Work Package 2 : Linguistics

This subproject aims to address questions regarding specific language use and development on the island of Sicily in antiquity, such as how did the use of individual languages change over time and in what ways did the different languages in use on the island, in diverse contexts and on diverse materials, interact with and affect each other. This exploration will focus firstly upon the relationship between Greek and Latin on the island over 1,000 years, since the epigraphic evidence is richest for these two languages. However, no less important are the interactions between Phoenician, Greek and the indigenous languages (Elymian and Sikel) in the archaic/classical periods (7th-4th centuries BCE). A comprehensive analysis of the earliest uses of the written word on the island will constitute a unique study of a formative period in Mediterranean history, in the regional development of early Greek, and of linguistic interaction in a colonial environment. Detailed study of linguistic practice over time and space through the primary evidence will reveal much about the social registers of use of Greek and Latin on the island over time, in the face of Greek colonisation, Roman conquest, Roman colonisation, and the influence of Christianity – and will in turn have significant implications for the core study of epigraphic culture and the socio-cultural history of the island.

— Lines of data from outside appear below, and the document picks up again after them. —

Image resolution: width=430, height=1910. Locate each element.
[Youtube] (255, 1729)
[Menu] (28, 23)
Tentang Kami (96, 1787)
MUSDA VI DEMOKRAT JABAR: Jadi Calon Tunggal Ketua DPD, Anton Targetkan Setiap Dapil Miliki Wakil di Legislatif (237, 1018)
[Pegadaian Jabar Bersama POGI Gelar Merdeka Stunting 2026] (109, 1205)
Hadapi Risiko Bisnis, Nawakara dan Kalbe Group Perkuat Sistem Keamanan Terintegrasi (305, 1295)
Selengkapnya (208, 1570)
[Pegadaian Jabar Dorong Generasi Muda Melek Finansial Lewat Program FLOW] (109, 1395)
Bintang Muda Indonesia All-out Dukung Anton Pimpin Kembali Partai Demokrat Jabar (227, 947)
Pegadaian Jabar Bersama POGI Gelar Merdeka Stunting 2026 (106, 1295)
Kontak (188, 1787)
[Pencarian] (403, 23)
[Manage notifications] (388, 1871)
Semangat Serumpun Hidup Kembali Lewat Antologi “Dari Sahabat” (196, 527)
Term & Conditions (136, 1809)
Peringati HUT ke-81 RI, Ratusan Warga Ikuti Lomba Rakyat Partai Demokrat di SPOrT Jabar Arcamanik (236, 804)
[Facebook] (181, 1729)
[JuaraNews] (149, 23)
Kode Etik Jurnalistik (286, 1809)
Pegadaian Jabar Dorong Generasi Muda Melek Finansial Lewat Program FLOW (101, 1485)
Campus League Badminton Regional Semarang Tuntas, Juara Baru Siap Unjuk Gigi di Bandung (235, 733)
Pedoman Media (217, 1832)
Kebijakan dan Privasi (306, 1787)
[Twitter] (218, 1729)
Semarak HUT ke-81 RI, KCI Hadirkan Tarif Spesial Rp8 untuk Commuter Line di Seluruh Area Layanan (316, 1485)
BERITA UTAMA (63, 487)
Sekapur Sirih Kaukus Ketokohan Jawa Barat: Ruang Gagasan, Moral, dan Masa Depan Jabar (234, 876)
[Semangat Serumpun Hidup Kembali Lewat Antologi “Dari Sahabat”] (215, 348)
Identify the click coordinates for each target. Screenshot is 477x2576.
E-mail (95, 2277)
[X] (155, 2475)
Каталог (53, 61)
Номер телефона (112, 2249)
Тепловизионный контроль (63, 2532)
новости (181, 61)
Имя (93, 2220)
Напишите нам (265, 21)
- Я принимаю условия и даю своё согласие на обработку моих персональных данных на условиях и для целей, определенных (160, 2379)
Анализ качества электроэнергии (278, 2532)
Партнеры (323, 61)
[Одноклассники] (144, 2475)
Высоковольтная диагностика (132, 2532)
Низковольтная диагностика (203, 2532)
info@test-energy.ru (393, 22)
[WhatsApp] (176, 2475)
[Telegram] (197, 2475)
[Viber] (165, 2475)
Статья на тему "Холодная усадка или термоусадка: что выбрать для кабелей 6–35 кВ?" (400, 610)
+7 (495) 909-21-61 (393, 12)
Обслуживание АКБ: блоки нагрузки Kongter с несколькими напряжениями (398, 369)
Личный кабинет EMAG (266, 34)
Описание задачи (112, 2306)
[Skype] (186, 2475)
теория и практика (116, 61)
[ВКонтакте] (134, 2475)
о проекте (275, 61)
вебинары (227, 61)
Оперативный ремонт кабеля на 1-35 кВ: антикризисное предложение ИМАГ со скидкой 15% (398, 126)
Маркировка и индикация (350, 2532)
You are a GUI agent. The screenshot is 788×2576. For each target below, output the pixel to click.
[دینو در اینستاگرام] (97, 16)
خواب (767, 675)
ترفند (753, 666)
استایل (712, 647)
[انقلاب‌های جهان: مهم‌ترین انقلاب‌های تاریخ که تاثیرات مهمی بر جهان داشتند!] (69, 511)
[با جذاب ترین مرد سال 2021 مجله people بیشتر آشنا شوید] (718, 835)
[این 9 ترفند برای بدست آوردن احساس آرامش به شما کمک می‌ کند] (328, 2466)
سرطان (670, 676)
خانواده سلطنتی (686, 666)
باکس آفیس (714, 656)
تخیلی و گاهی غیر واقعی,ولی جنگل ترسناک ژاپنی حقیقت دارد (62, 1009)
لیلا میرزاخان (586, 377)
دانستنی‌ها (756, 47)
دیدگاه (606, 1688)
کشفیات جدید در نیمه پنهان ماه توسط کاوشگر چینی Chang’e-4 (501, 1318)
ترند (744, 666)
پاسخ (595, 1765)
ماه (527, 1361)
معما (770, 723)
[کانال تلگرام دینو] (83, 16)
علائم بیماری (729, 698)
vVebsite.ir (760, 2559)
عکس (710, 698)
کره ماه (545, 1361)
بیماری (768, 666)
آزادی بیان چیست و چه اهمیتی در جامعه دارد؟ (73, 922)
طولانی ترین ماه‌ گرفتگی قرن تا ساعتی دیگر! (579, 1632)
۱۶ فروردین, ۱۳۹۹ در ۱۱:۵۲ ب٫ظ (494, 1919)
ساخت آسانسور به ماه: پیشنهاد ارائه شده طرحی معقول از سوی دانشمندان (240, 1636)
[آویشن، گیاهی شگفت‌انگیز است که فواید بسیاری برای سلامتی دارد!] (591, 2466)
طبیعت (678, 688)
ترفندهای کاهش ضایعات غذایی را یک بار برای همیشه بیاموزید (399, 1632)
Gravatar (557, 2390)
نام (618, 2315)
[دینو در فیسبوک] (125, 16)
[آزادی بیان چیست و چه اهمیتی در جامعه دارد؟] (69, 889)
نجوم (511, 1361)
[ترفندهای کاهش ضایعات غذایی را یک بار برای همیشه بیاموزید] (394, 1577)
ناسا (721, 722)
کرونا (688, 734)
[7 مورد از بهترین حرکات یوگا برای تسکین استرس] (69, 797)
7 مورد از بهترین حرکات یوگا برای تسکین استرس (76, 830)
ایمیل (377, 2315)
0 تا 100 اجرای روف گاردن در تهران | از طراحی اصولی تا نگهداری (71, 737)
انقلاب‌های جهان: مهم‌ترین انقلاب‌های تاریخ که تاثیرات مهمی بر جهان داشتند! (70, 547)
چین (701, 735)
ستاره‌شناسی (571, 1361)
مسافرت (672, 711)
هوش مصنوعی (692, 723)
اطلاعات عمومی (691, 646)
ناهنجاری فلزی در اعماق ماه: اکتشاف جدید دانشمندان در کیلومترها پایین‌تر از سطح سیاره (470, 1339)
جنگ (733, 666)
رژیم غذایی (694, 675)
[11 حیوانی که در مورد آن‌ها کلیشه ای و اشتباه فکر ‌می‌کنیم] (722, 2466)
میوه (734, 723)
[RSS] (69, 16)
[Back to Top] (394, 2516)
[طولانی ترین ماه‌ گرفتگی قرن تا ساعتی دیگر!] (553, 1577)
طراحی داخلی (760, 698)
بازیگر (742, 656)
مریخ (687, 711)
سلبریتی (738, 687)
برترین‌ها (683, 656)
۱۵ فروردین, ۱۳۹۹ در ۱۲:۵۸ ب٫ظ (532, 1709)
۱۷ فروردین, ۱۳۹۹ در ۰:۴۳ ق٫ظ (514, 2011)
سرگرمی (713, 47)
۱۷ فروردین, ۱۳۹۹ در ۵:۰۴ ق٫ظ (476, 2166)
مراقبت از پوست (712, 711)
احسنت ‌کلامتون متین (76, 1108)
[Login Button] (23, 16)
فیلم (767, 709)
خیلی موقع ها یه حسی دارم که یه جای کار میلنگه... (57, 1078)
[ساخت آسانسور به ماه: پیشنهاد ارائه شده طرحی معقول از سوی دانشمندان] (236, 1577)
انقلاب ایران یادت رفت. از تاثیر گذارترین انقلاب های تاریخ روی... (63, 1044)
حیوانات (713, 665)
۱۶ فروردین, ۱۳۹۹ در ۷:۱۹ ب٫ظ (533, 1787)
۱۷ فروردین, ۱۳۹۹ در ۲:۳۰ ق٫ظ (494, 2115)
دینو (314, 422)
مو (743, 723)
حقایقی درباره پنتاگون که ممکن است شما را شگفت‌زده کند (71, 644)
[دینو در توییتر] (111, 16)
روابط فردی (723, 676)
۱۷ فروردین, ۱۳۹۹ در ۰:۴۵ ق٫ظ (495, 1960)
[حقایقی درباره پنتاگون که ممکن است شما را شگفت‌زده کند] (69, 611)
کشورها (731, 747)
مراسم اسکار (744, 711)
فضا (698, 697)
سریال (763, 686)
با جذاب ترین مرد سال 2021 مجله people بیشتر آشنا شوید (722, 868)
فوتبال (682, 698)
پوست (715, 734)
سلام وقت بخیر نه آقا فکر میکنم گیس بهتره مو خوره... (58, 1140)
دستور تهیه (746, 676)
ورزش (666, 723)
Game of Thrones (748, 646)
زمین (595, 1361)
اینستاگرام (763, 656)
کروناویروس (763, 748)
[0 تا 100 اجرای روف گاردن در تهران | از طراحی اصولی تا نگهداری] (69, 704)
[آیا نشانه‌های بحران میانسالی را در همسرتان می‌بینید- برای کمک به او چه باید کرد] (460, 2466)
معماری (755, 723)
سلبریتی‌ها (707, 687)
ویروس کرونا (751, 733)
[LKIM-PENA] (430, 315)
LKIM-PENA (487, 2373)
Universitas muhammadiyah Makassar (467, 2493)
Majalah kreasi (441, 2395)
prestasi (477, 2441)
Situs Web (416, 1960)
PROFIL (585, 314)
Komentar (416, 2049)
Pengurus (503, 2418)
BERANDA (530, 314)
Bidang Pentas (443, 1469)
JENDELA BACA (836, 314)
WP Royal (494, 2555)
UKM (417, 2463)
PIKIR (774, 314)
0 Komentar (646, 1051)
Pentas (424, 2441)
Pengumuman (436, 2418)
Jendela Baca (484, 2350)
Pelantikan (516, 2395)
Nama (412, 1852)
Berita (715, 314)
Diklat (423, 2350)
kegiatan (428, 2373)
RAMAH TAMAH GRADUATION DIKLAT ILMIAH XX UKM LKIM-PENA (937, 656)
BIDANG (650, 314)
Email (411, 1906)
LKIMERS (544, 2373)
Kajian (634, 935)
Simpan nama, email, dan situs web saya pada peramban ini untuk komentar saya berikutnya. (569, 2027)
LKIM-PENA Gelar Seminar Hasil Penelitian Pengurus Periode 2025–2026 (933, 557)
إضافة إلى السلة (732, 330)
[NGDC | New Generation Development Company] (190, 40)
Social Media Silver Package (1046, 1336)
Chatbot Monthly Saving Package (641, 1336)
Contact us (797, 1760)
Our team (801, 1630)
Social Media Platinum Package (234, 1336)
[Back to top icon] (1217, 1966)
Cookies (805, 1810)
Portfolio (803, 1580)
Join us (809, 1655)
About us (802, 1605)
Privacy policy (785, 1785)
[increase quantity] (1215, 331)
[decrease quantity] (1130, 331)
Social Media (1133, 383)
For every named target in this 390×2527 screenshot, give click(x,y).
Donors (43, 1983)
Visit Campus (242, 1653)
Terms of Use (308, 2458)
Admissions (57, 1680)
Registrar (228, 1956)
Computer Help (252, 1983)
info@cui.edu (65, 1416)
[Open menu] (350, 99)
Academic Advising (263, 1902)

Bilingual inscription advertising production of inscriptions, probably from Palermo, C1 CE (ISic000470, Palermo Museum, photo J. Prag)

Previous study has been hampered by the very incomplete dataset available for analysis. Consequently, this subproject will take the new corpus of all Sicilian texts as its starting point and transform it into a tool for systematic, computational linguistic analysis as the basis for a new and wide-ranging study of the linguistic history of the island. Such a study will go far beyond any existing study, not simply in the systematic nature of its coverage, but in its cross-linguistic range, and its temporal coverage from the Archaic period to late Antiquity. This will be achieved by extending the mark-up of the texts in the TEI corpus, through a systematic programme of the tokenization of sentences and words, parts-of-speech tagging of the individual words, lemmatization of individual words, and lastly syntactic analysis. A wide range of Natural Language Processing tools already exists to support this work, principally developed for literary texts. A pipeline of such tools, applicable to multiple ancient languages, has been consolidated in the Classical Languages Toolkit (Burns 2019). Current work on the PapyGreek project (PI Marja Vierros, on the Advisory Board for this project) is developing the Sematia platform, to enable the application of these tools to the more complex corpus of Greek papyrological texts, which are also encoded in EpiDoc (Vierros 2018; Vierros and Henriksson 2017). This provides the model and the tools for the creation of linguistic layers from the EpiDoc corpus of I.Sicily. Work is also underway in the LiLa project to consolidate and unify the tools specifically for Latin (Francesco Mambrini, researcher on the LiLa project is on the Advisory Board for this project). Additional support on the Advisory Board is provided by Professor Wolfgang De Melo (University of Oxford), an expert in Latin historical linguistics; and Dr Alex Mullen, PI on the LatinNow project studying sociolinguistics of the northwestern Roman empire through epigraphic evidence.

This sub-project will be led by a three-year post-doctoral researcher in the field of historical linguistics, over years 2-4 of the Crossreads project.